Transcript from the "Firestore & NoSQL Overview" Lesson
>> So this entire time we've been very general. I've been like well I'm gonna create with the emulators, I created a Firebase project, I'm gonna do this. I wanted to show a very general workflow of what the Firebase ecosystem looks like but now you have a good idea of when we're using what tools and how we deploy websites and how we connect out to databases and sign in users.
[00:00:22] I wanna get very focused so from here on out we're going to be very focused on individual Firebase services and I wanna start out with a very big one. This section is all about Firestore. So Firestore is a NoSQL database with real time and offline capabilities. And whenever I teach NoSQL databases I always am a little bit hesitant because most developers come from an SQL background.
[00:00:51] And what I've learned is cuz I too came from an SQL background, is that NoSQL can be a little bit jarring at first to SQL developers because they're very different. And it's not that one is better than the other, they're both two totally different tools that are great for different purposes.

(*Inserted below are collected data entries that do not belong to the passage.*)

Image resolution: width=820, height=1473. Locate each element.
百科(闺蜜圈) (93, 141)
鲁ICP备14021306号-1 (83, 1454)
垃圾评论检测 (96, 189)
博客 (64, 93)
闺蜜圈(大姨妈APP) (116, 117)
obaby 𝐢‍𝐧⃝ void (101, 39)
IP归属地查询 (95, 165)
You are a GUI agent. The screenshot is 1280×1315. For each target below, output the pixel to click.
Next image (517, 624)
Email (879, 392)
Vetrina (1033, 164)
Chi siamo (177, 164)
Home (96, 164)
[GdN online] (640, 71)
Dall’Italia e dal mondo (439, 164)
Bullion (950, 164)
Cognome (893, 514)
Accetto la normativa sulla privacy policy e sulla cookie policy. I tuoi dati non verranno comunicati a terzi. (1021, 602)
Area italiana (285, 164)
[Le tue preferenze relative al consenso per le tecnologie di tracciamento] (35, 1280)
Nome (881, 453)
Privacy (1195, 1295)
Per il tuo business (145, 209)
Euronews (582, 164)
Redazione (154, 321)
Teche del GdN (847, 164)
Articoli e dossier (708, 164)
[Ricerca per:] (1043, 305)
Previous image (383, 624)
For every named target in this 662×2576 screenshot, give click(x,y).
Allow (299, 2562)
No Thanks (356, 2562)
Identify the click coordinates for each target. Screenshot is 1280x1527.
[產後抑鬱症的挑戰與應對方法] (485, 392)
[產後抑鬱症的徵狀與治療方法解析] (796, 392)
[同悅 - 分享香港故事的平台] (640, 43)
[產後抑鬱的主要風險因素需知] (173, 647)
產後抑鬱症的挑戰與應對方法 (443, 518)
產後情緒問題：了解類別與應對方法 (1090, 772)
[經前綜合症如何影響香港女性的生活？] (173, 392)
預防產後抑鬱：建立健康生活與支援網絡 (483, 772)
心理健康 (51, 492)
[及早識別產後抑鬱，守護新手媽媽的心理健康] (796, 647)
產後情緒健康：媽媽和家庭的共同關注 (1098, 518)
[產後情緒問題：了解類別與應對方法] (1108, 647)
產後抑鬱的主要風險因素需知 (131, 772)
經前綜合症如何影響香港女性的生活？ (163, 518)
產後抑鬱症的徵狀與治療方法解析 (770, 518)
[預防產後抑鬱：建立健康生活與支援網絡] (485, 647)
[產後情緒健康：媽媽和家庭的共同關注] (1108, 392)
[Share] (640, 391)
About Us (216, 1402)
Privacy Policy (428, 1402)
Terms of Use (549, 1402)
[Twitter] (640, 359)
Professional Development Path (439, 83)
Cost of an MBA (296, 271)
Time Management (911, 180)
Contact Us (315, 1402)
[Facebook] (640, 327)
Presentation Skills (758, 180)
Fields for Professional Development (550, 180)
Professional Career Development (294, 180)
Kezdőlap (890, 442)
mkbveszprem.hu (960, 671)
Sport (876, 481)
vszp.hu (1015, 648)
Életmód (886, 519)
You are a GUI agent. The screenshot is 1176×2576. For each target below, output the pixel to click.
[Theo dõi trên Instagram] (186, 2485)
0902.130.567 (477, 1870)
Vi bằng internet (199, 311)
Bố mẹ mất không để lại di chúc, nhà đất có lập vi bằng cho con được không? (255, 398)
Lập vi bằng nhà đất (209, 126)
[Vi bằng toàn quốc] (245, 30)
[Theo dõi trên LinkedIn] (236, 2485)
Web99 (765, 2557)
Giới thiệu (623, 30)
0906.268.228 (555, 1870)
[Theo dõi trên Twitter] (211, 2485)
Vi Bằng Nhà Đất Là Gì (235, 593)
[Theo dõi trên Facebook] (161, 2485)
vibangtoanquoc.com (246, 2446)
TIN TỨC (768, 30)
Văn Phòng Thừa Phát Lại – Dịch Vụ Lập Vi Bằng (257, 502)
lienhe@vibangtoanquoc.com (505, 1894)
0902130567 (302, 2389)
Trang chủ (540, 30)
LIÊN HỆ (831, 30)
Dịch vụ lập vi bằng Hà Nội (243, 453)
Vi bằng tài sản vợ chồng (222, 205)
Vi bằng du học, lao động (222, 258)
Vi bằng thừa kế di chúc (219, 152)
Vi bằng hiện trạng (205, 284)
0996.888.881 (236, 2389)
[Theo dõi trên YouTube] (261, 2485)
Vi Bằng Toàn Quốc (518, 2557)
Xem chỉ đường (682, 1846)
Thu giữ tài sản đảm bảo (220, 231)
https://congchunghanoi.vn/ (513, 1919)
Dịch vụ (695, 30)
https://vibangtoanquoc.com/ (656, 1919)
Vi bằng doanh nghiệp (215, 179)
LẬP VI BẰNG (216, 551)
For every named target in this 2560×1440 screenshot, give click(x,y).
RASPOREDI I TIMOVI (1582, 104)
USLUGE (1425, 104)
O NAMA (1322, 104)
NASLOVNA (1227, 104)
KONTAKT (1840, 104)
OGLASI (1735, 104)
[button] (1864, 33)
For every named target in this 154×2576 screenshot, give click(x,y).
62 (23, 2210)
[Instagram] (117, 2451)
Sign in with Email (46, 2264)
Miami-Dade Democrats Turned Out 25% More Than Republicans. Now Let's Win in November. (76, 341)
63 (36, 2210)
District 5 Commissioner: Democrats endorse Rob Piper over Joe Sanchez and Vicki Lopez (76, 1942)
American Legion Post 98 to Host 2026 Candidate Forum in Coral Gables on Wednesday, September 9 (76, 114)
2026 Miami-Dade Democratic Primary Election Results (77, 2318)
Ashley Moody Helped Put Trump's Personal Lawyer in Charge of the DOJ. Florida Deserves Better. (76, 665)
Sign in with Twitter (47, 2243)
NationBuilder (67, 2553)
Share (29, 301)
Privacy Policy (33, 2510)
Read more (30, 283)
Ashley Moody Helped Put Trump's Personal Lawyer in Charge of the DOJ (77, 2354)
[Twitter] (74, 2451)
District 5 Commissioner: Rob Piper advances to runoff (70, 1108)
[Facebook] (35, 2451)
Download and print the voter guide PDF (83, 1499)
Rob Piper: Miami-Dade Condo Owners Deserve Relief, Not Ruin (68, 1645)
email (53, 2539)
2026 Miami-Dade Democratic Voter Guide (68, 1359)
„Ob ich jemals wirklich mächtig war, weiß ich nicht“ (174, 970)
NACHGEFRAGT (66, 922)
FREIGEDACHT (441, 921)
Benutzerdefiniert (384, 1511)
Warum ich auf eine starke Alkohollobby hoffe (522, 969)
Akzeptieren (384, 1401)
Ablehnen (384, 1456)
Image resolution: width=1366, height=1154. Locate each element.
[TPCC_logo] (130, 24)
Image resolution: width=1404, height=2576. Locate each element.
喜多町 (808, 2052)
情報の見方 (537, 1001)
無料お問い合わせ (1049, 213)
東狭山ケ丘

[00:01:13] It's that they prioritize different things. So what I wanna do to explain Firestore is I wanna talk about how SQL databases work at high level and then sort of map those concepts on to NoSQL databases. And now just a quick show of hands or maybe in the chat, who here comes from background whether at work or whether from just learning, that you primarily use SQL or SQL databases?
[00:01:44] Okay, who here is NoSQL databases? We actually got a good mix here, wow. When I first started doing this, that was not the case. It was about 90 to 100% of people. So in the SQL world, we have all of our data formatted and structured in tables. And with tables we have two aspects of them.
[00:02:10] We have rows and we have columns. Columns are individual data types. So first name is a string, high score here is a number. And some columns are more important than others, well all columns are very important but some are more significant I would say than others. And in this case the UID column is very important because it uniquely identifies a user and that is called a primary key.
[00:02:35] So having that primary key I can find a user row which is what we usually retrieve back into our system and hydrate into our objects. Now this is just a table of users but what if I wanna store data that this user owns? Well I could go out and if I'm making an expense tracking app, I could create a table called TBL expenses and it has its own primary key of ID.
[00:03:04] I can store the cost of the expense, the category, the date but then to assign the users ownership of that record I create another column of UID that shares or relates that user back to TBL users, this is known as the foreign key. And what's great about this is that all my data, just looking at it, it's nice, it's squeaky clean, there's null columns, everything is very well structured.
[00:03:31] There's no duplicated data everywhere, it's highly what we call normalized. And if I wanna get this data back I just create this little query where I say, select these fields from TBL expenses where the user ID equals this user. Now one of the things about columns with SQL is that all columns must exist on all rows, you can't have a conditional column.
[00:04:00] And so let's say that we're building this expense tracker app and there's a new feature that's gonna come out to it. And someone says, hey, expenses, they need to be approved but not all expenses, only business expenses have to be approved. And so we need to store a field that's shows whether that's the case.
[00:04:24] So I could say all right, let me add an approval column but if it's true the expense has been approved, if it's false it's been not approved. But what do I do about the cases where it's a personal expense and it doesn't have to be approved? Well I guess I can make it nullable so it doesn't apply to those categories.
[00:04:47] But now I'm I kind of in a situation I don't like because this column type is Boolean but it has three states. It has true, false and null and if the a column has three states is it really a Boolean? Is a nullable Boolean still a Boolean? True, false and null, I don't know.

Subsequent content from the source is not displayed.